Flipkart-owned wallet PhonePe has alleged that ICICI bank is blocking UPI transactions on its app. This was tweeted by PhonePe founder Sameer Nigam. Nigam had joined Flipkart after it had acquired PhonePe.
— Sameer.Nigam (@_sameernigam) January 14, 2017
PhonePe has a right to feel aggrieved – UPI is a government interface that allows for seamless transactions between participating entities. As long as a participating party uses the common interface, they should be able to transfer funds from one to the other. This is frequently touted as one of the biggest strengths of the UPI by the government.
While it’s unclear why ICICI would block PhonePe’s transactions, this isn’t the first time a bank has blocked a smaller private player from making a move in the financial industry. Earlier, SBI had come under fire for not letting its online users transfer money to online wallets, including Paytm and Mobikwik. SBI had cited security reasons for its move, but had been encouraging users to use its own wallet, Buddy, instead.
The wallet ecosystem has become increasingly complex in recent months. It initially consisted of wallet companies like Paytm and Freecharge, but with the introduction of the UPI, several new players jumped in. They included private players, like Flipkart’s PhonePe, and the UPI apps of banks, such as SBI’s SBI Pay and HDFC’s HDFC MobileBanking. To further complicate matters, even traditional wallet companies, such as Paytm, are now integrating with the UPI.
This has meant that the ecosystem is currently flooded with UPI apps – there are as many as 30 at last count – and they’re all actively trying to build user bases and loyalty. The legacy banking players have more to lose in the ensuing melee. They had a stronghold over financial transactions, and are now being actively challenged by smaller, private companies. This has led to companies like SBI putting out posters comparing Paytm unfavourably to their own apps, and blocking transactions to its wallet. Smaller companies will have no recourse other than to approach the RBI, or hope that the public outcry will help large banks change their stances. With India’s multibillion dollar digital payments market at stake, the wars for marketshare might just be getting started.

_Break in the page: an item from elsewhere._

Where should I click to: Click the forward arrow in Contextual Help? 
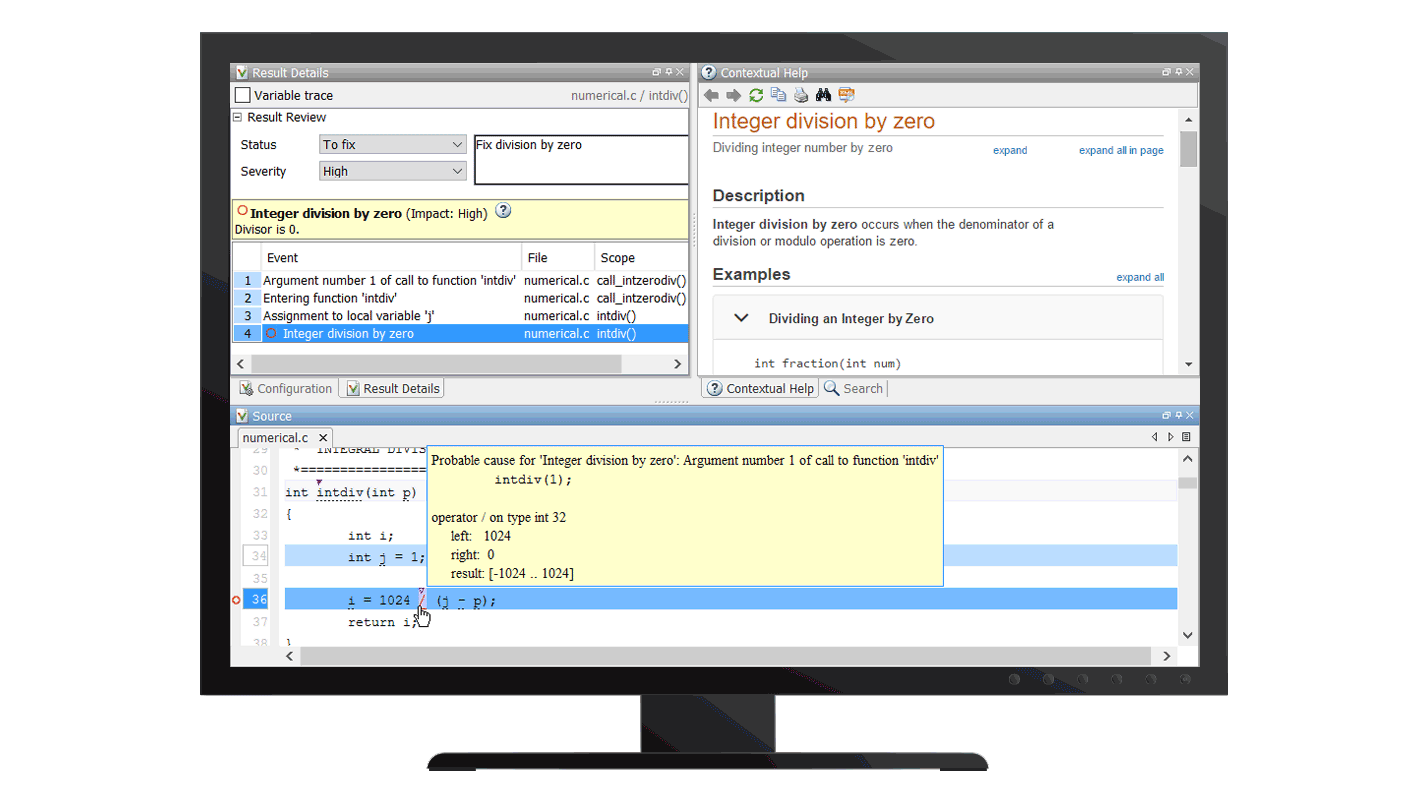point(733,95)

Update: ICICI Bank contacted OfficeChai with this statement:
“ICICI Bank is among the first few banks to introduce UPI through its mobile banking apps. We have also played a key role in conceptualising the UPI initiative along with NPCI to bring in interoperability among banks for ease in payments.

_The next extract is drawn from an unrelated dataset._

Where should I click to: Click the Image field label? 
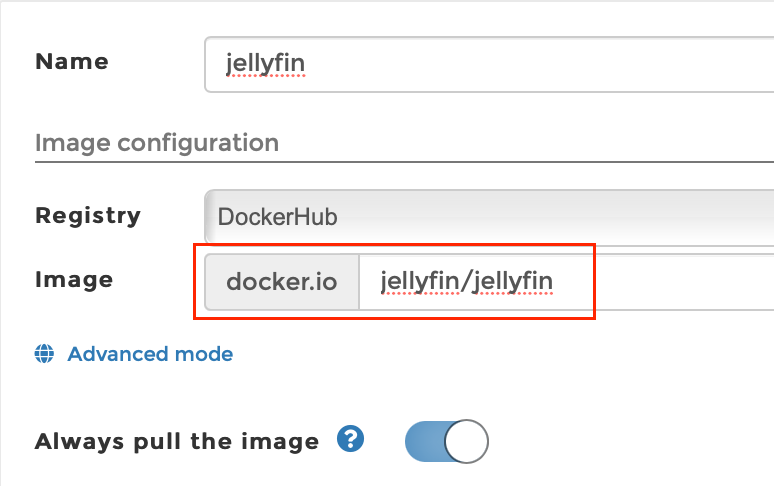[74, 280]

ICICI Bank is committed to support UPI and interoperability. Our customers and even non-customers can use BHIM and our mobile banking apps to link any of their bank accounts with other participating UPI banks and make seamless payments.
Some banks including us have raised security related concerns at appropriate forums about the access to UPI data to a non-banking application. Further, this entity is following restrictive practices allowing users to make payments with only its UPI handle, which is in contravention to the UPI guidelines of interoperability and choice that empowers a customer to choose any app to make payments through UPI. Pending resolution of these concerns, we have temporarily declined to undertake UPI transactions originating from this entity.”